Saia recoiled at that. She started to pour water inside the new funnel.
“So what did you lose? Your memory?”
Serit produced a small smile.
“That's another theory, good guess. But no, apparently when the residual viss of a lot of dead or dying cloud people gets together, sometimes it has enough information on how to form a person to solidify into a new individual that isn't one of the original ones but has some of their memories.”
Saia poured the water until the first bottle was full.
“There's also the fact that the underworld is under the earth and sea. For us, at least,” they added as an afterthought. “So some people think that we're actually dead souls who escaped from the goddess of death, or were rejected, or even sent back to fulfill some mission or take souls.”
“And Enanit believes that?”
“I don't think she believes it word for word, but the consequences of these superstitions run deeper than that. We are essentially considered the leftovers of dead people, and there’s this underlying belief that we could remember who we were at any moment and turn out to be completely different people from what we were up to that point. Which means that we're not trusted, and we generally don't get important roles or big responsibilities.”
They finally closed the last bottle and put it down next to the others.
“We also have a reputation to be criminals. But that's more due to the fact that we don't have anybody to wait and support us after we appear, so a lot of us have to steal or engage with the criminal world. I was lucky because Iriméze has a small community in the fourth level, even if it's not a good place to live in. I'm one of the few who managed to leave. And people like Enanit hate that.”

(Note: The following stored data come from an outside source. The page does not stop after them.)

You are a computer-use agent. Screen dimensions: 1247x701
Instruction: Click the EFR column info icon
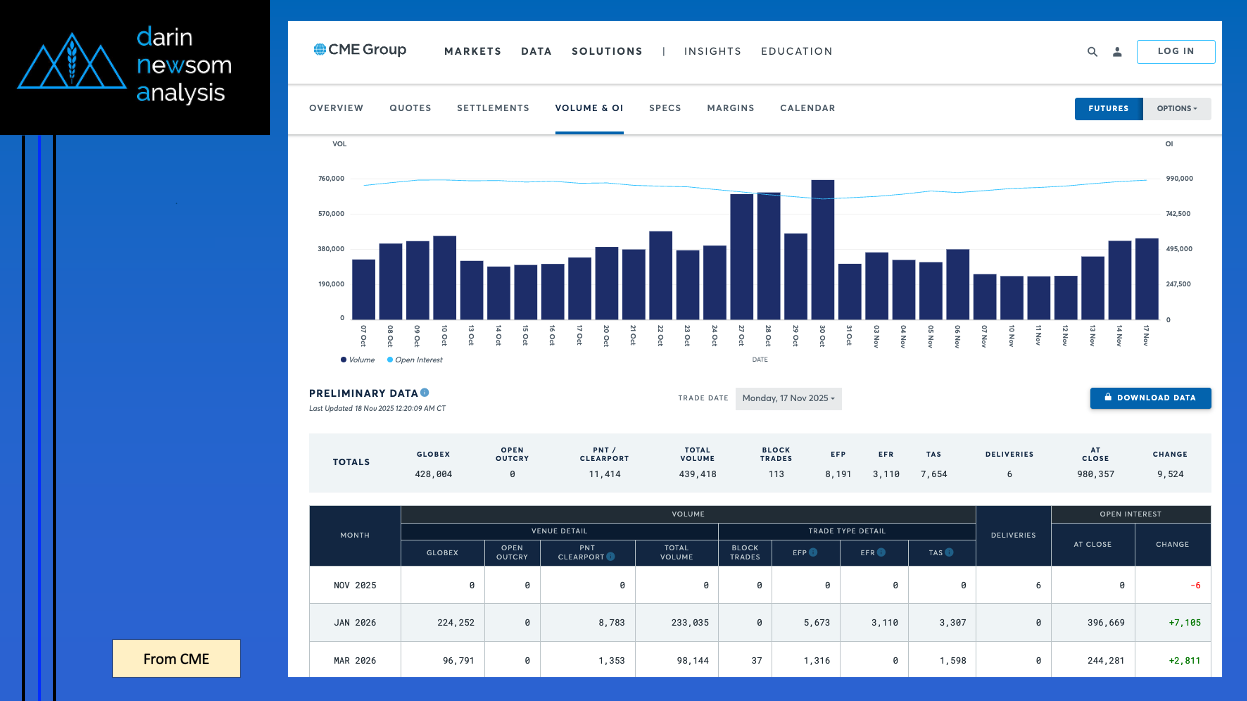[881, 551]
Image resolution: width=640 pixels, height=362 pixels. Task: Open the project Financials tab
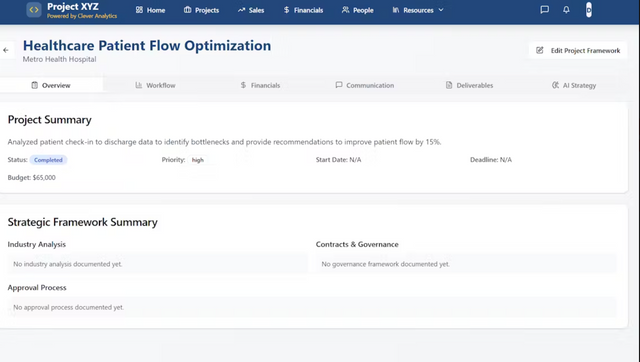pos(260,85)
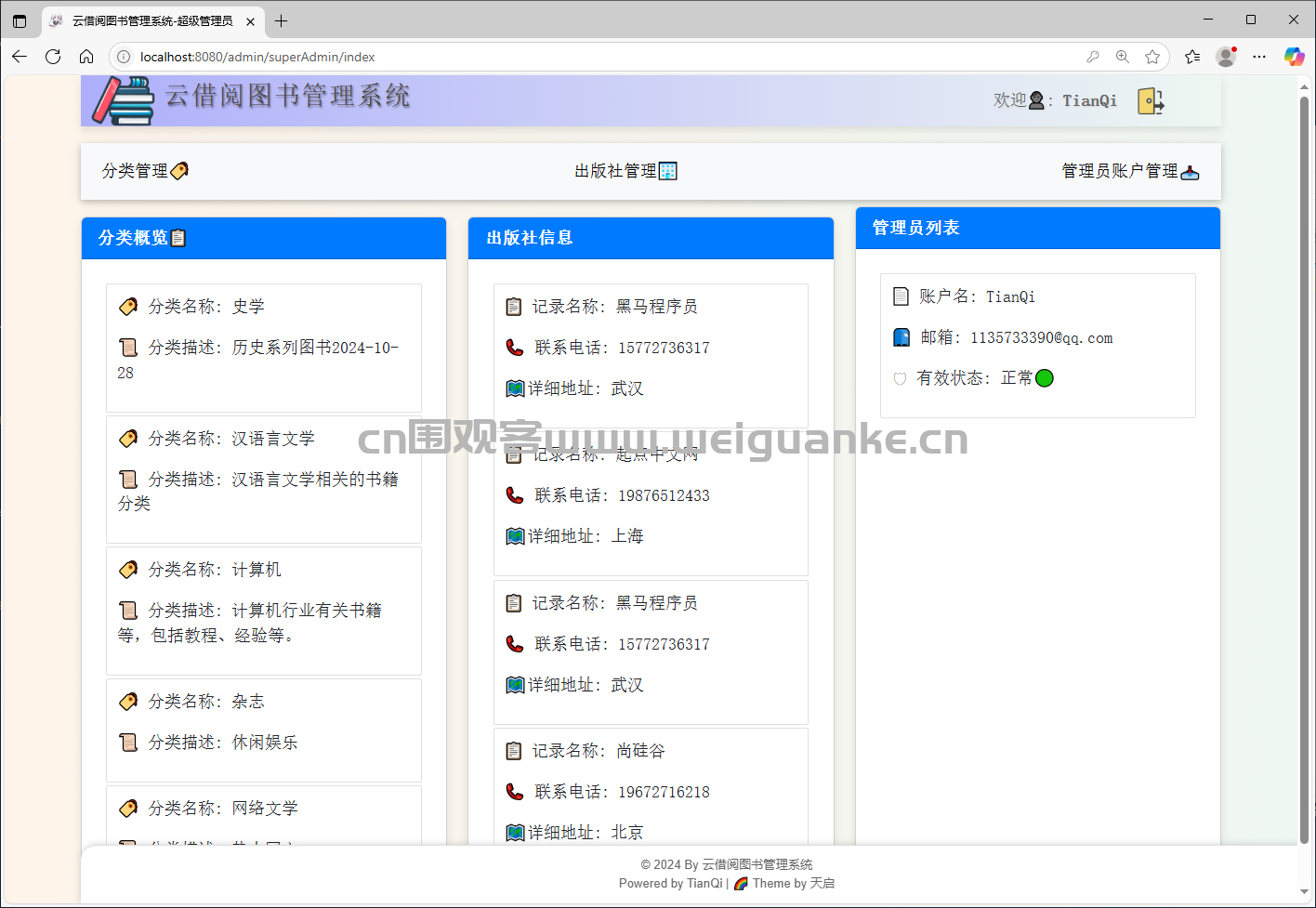This screenshot has width=1316, height=908.
Task: Open the browser profile avatar menu
Action: pos(1226,57)
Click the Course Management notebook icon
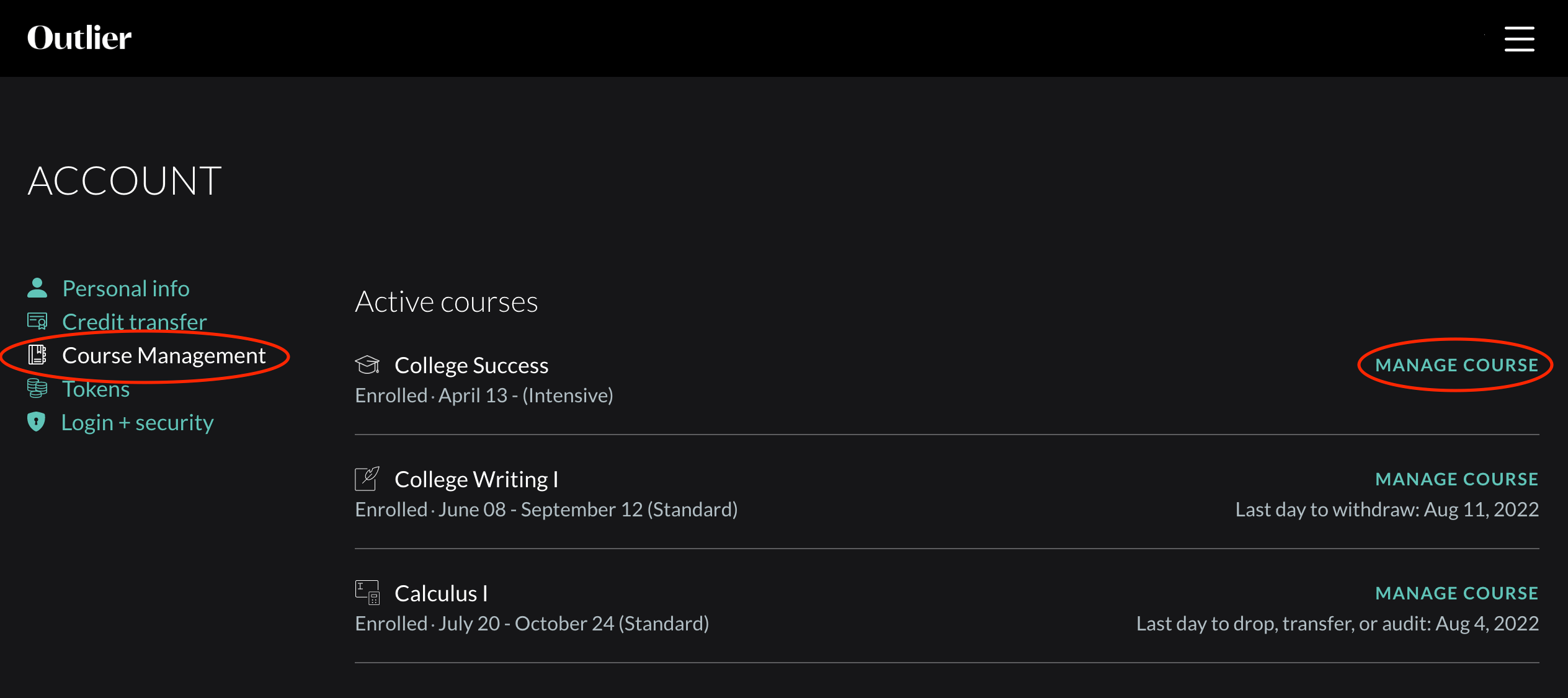This screenshot has height=698, width=1568. pos(37,355)
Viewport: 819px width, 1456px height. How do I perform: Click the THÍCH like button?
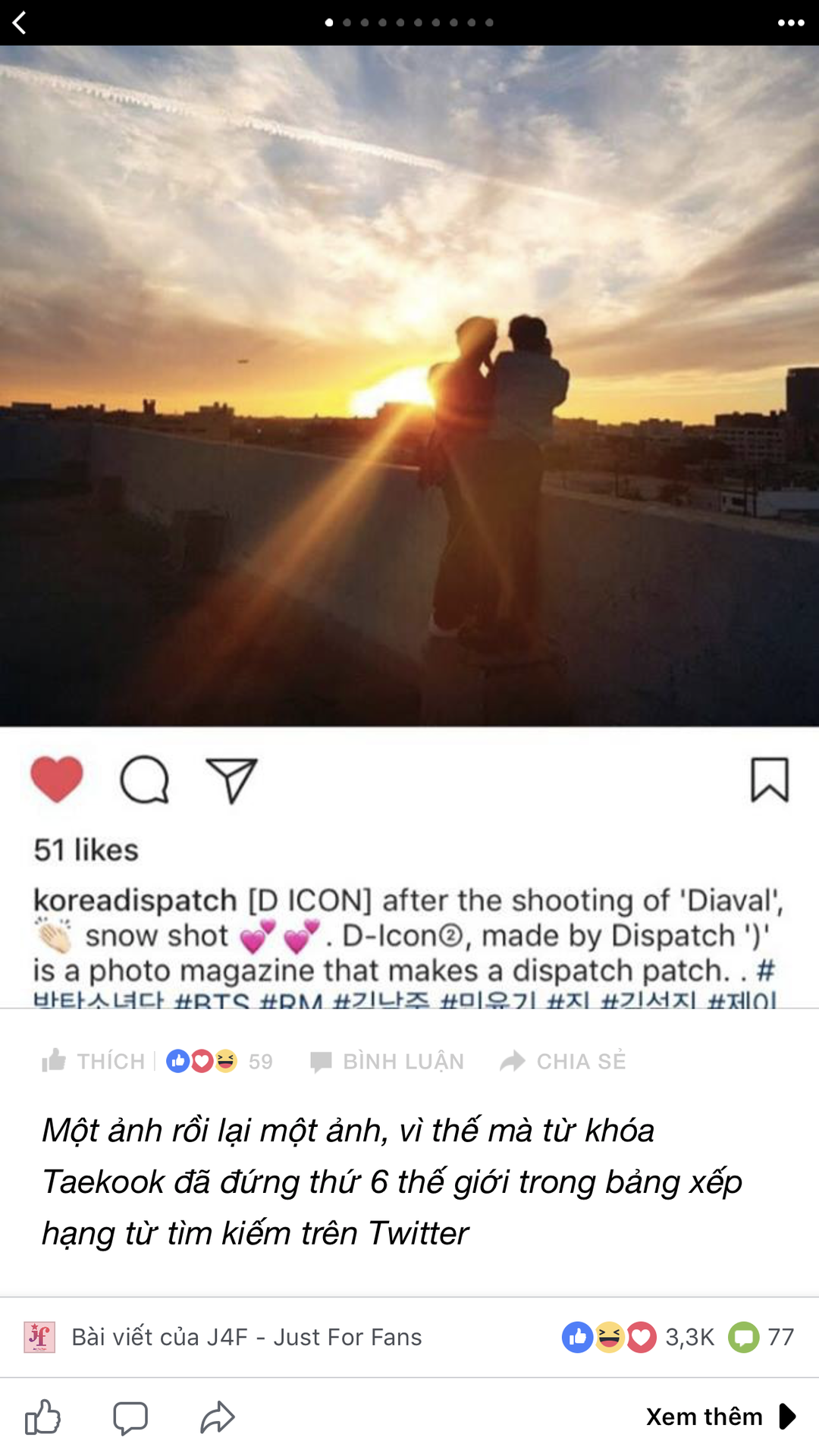93,1061
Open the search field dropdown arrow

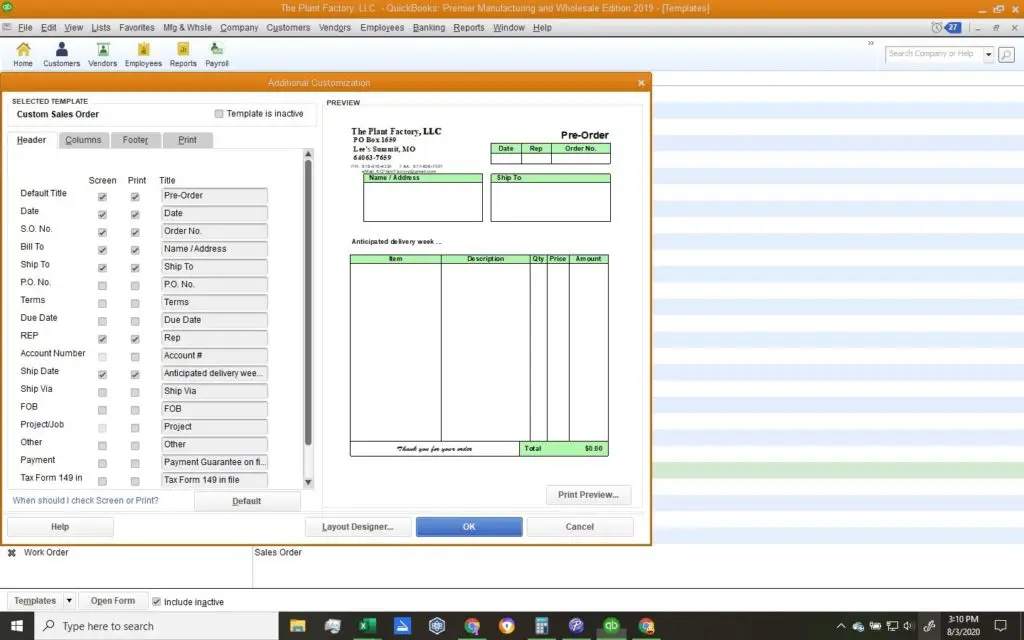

They piled up the funnels and rubber hoses inside the basin at the top of the stack while Saia took the bottles. They walked back to the storage room.
“By the way, my god-particle is connected to the goddess of death, and children of viss can't change it. There's a stigma associated with it, so no one else chooses that particle as their own.”
They gestured for Saia to put away the bottles next to the ones that contained empty éshan.
“I’m going to wash this stuff and send that message. I guess you have the rest of your day free.”
“Can I go out?”
“Not by yourself.”
Saia rolled her eyes.
“Then I guess I'll read.”
Serit nodded.
“I’ll tell you the answer as soon as I get one.”